I want to tell about some technology, which people might not be familiar with. It is up to the development team to decide to take advantage of this technology.


The problem with info about places is a common problem. Many programs has this problem. There is a free solution available by dbpedia, which is an extraction from wikipedia. For example take London: http://dbpedia.org/page/London

You can see that it is part of UK, and many other attributes (like geo location, and partof/containing). For almost every place there is a dbpedia page.

There are several web services, but I don't know whether every user likes to be connected all the time. And when I have a choice, I prefer to use a dataset like geonames, which can be downloaded for off-line use.

I downloaded geonames files for The Netherlands, Germany, and Great Britain, and found that they cover most of the locations that I have now, including churches and cemeteries. I already found the Nieuwe Kerk that I use in examples on the user list.

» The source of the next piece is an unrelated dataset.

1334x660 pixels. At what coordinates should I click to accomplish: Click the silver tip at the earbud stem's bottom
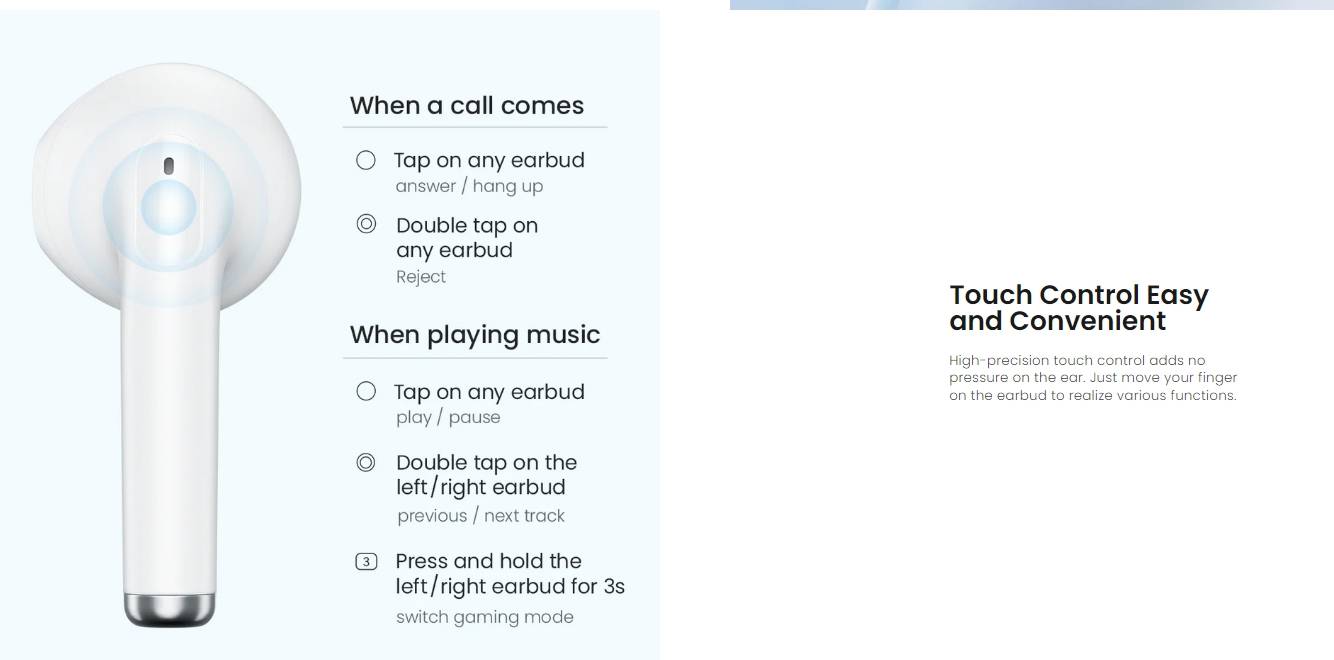(169, 608)
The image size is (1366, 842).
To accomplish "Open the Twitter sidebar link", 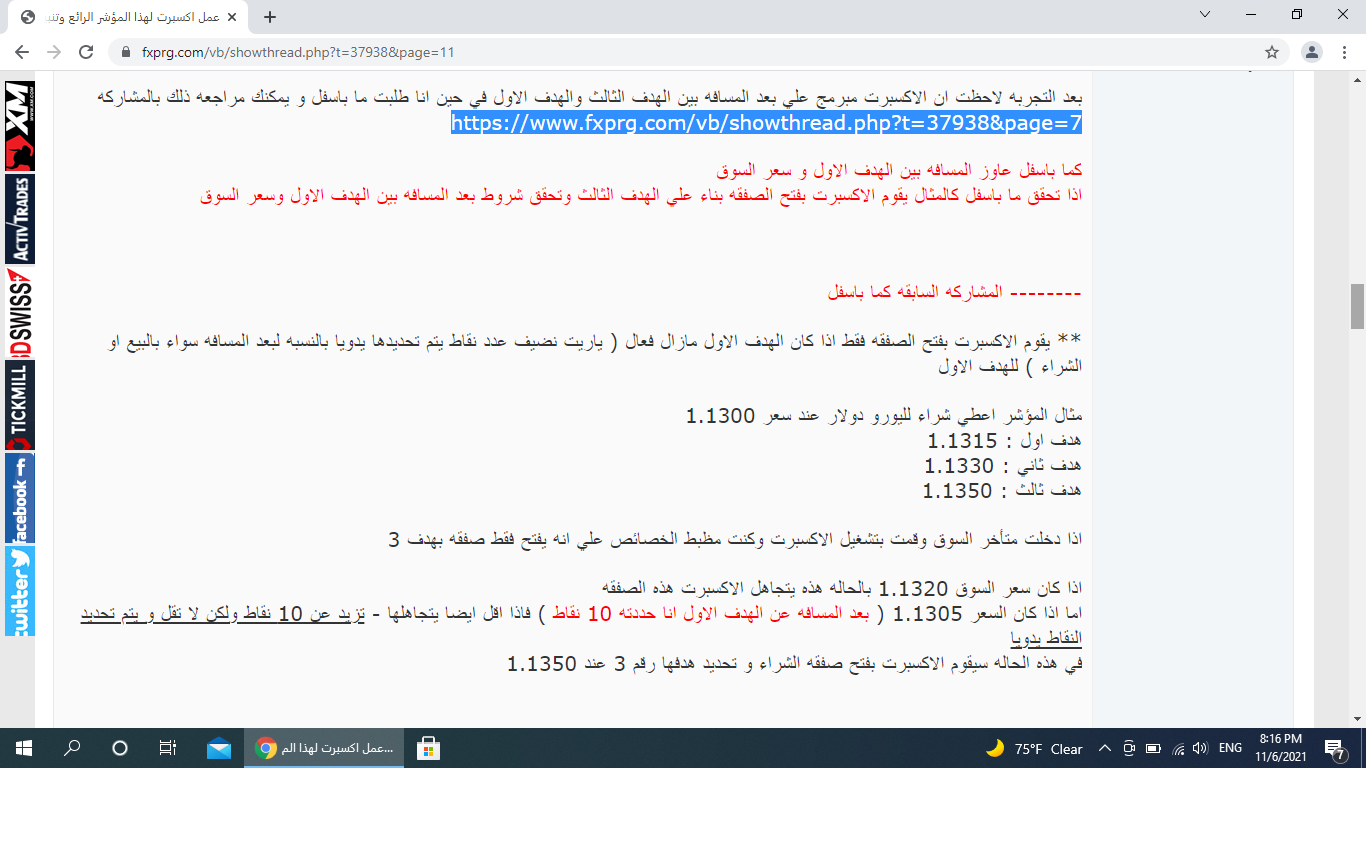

If you add support for this technology, one day, we could have interconnected genealogy trees between different people. Eg. person1 has a tree containing names, which person2 also has in his tree. If anyone adds information, the other can (if he wants to) use that info also.
Right. I must say that in this area, we're slowly falling behind commercial programs like RootsMagic, which connect to shared trees already. I use RootsMagic to compare my data to the shared tree on FamilySearch, and Geni (via My Heritage), but things would be much easier if Gramps can do that.